──────── DATA SHOWN

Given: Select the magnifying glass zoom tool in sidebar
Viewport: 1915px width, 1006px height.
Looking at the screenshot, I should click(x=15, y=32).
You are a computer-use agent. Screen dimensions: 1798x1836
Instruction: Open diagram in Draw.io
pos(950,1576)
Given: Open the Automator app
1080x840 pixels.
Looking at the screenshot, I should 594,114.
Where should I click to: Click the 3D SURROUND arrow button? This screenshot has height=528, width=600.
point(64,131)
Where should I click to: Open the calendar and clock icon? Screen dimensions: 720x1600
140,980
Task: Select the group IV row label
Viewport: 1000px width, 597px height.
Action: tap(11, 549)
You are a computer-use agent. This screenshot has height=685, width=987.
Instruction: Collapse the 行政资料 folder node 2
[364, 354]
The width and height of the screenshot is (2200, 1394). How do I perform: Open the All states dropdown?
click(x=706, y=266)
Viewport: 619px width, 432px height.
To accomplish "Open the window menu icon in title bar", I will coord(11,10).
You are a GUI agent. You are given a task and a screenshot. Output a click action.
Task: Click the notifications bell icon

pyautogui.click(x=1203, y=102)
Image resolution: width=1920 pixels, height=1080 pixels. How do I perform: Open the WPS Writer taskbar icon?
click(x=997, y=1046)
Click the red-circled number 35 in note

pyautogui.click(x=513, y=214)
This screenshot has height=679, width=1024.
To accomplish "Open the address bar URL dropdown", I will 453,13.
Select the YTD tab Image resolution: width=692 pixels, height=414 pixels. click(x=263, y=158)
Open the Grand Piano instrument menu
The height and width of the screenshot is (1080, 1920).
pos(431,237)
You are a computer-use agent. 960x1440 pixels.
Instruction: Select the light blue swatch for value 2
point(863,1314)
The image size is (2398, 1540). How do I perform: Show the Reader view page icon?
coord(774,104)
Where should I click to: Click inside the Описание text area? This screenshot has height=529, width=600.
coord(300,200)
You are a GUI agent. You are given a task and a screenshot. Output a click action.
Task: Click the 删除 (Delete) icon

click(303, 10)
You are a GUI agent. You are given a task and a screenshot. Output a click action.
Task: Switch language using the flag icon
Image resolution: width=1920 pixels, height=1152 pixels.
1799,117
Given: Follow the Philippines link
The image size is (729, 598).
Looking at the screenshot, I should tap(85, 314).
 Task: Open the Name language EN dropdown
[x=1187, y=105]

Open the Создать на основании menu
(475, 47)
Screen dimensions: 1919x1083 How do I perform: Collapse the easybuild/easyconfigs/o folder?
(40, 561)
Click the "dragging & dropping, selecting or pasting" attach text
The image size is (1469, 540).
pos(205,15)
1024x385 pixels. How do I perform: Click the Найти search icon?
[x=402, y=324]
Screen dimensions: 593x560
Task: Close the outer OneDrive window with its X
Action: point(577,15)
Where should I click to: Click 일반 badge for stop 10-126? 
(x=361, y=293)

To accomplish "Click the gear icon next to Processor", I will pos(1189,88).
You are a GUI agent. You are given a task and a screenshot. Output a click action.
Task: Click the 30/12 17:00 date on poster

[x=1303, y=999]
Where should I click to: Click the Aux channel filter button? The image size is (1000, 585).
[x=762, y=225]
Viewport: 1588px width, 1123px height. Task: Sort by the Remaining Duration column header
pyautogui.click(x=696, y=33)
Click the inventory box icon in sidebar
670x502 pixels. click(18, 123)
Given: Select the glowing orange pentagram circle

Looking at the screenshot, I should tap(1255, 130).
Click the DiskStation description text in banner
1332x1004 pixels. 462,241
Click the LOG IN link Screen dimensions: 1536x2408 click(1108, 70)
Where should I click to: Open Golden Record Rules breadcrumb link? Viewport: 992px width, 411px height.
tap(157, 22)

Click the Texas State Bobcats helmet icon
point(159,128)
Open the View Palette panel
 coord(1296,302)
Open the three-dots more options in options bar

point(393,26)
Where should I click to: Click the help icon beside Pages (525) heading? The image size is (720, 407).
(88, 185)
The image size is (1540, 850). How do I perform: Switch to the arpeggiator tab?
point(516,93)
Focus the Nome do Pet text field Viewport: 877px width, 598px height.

────────────────

Starting at the line containing "Image resolution: width=1920 pixels, height=1080" and ending at the line containing "I will 453,13.", write out every line again in full, adding 141 to each coordinate in the answers.

Image resolution: width=1920 pixels, height=1080 pixels. How do I perform: Open the WPS Writer taskbar icon?
click(x=1138, y=1187)
Click the red-circled number 35 in note

pyautogui.click(x=654, y=355)
This screenshot has height=679, width=1024.
To accomplish "Open the address bar URL dropdown", I will 594,154.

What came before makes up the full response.